Knowing that we matter to someone else is a need we all share, and it brings a sense that we are valued, loved, known, included and wanted. However, sometimes it’s hard to let others know just how important they are to us.
Tami Schow, a licensed professional counselor-intern, with Planting Seeds Christian Counseling, offered a few tips on how we can improve our relationships by letting others know how much they really matter to us.
Greet people with smile. If your face lights up when they enter a room, they know they matter to you.
Say “goodbye” when they leave or “goodnight” before going to sleep. This simple act lets the person know that the time that was spent together was special and their absence will be noticed.
Check in with them during times apart. For a spouse or child, this may be a call in the middle of the day. For a friend or extended relative, it might be a phone call once a week or month to say “Hey, just checking up on you to see what’s happening in your life.” Calling only when you need something sends the message that their importance to you is only for what they can do for you. Calling with no agenda communicates that their relationship is important to you.
Remove any distractions and make eye contact when talking to someone. This may mean stopping whatever activity you are engaged in to give your full attention to the other person, particularly the use of your electronic device. We live in a world that values multi-tasking (and electronic devices).
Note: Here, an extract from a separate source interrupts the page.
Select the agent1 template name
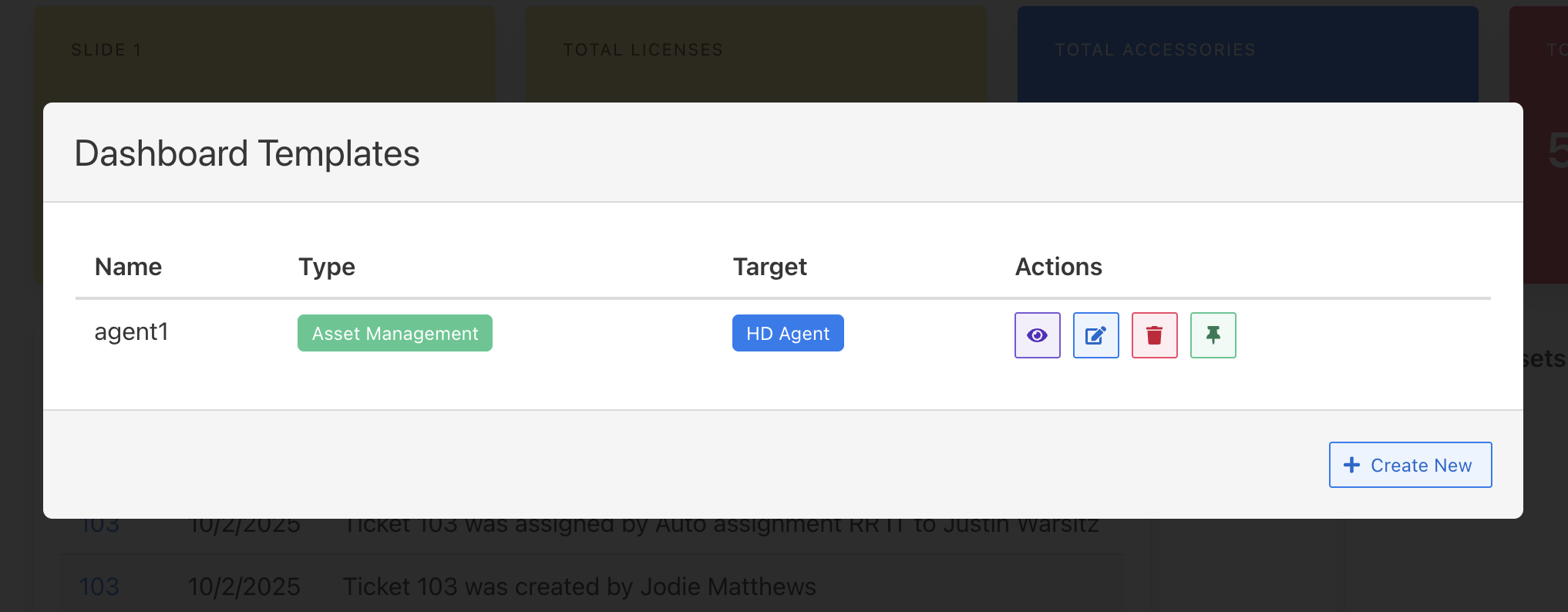 (131, 332)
However, there are times when we long to know that we are the most important activity of that moment.
Validate the other person’s perspective and emotions. You may not agree with their point of view or have the same emotional response, but you can indicate to them that you understand how they might have that reaction. Just because their opinion or emotional reaction does not line up with yours does not mean that it is wrong, it’s just a different perspective.
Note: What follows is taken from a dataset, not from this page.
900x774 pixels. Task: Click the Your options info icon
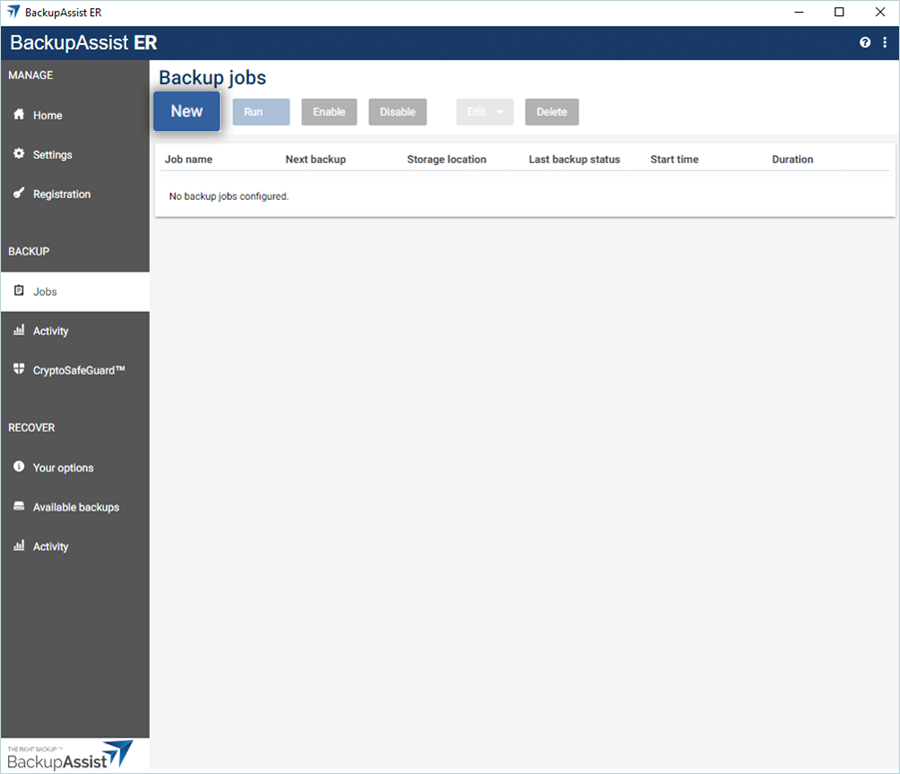pos(18,467)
Accept their influence. Knowing that we have made a positive impact on someone’s life is powerful. Allowing the important people in your life to offer advice or share their experience with you sends the message that you value their contribution to your life. This doesn’t mean that you follow everything they tell you to do. However, you can listen to their input, take in what represents your values and discard what doesn’t.
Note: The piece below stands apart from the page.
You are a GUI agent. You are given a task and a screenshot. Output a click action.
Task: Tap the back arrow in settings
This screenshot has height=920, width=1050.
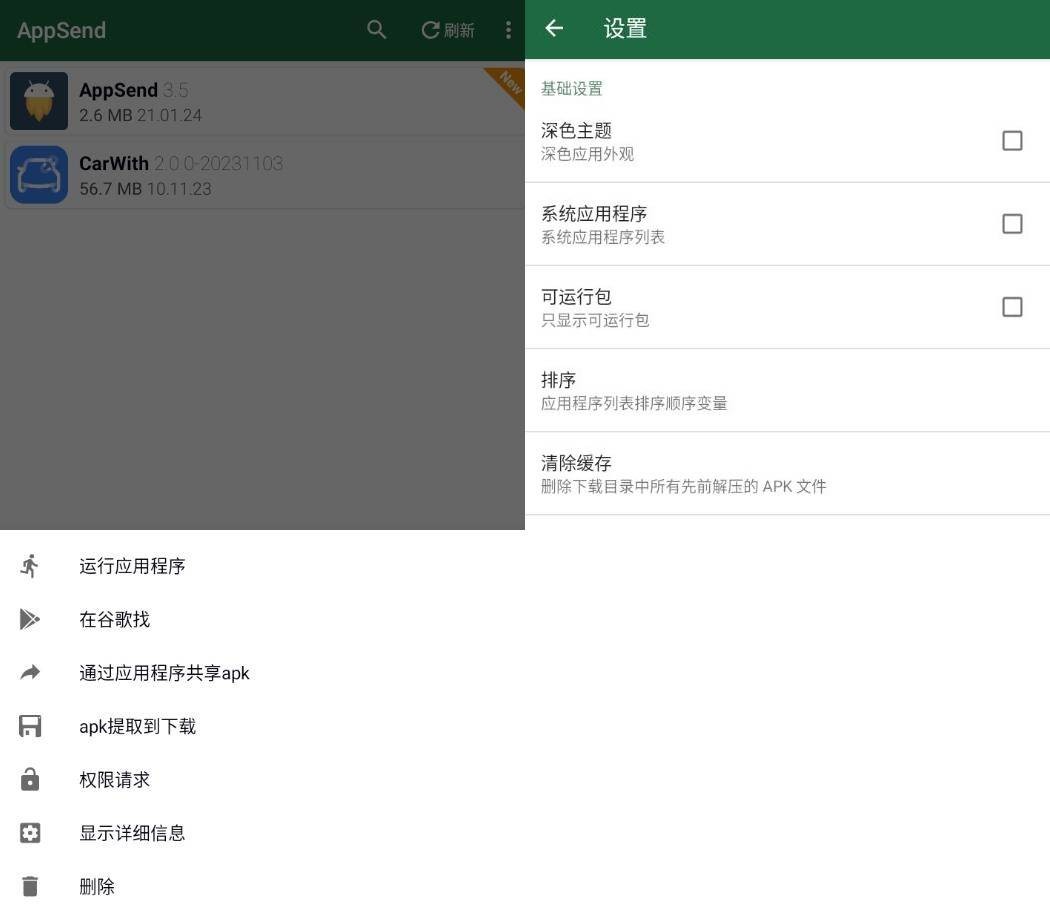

Be grateful for what they do, what they give, who they are; even those parts that you don’t necessarily find enjoyable. I’m reminded of the story of the child being told to write a thank you note to grandma for the ugly sweater she gave him for his birthday. The child objected because he was not thankful for the sweater; he wanted a toy truck. Mom’s gentle reply, “That may be true, but you are thankful for grandma.”
If you are longing to matter and have these sentiments reciprocated, know that these acts are contagious and apt to bounce back to you as you create an environment rich in demonstrating that other people matter to you.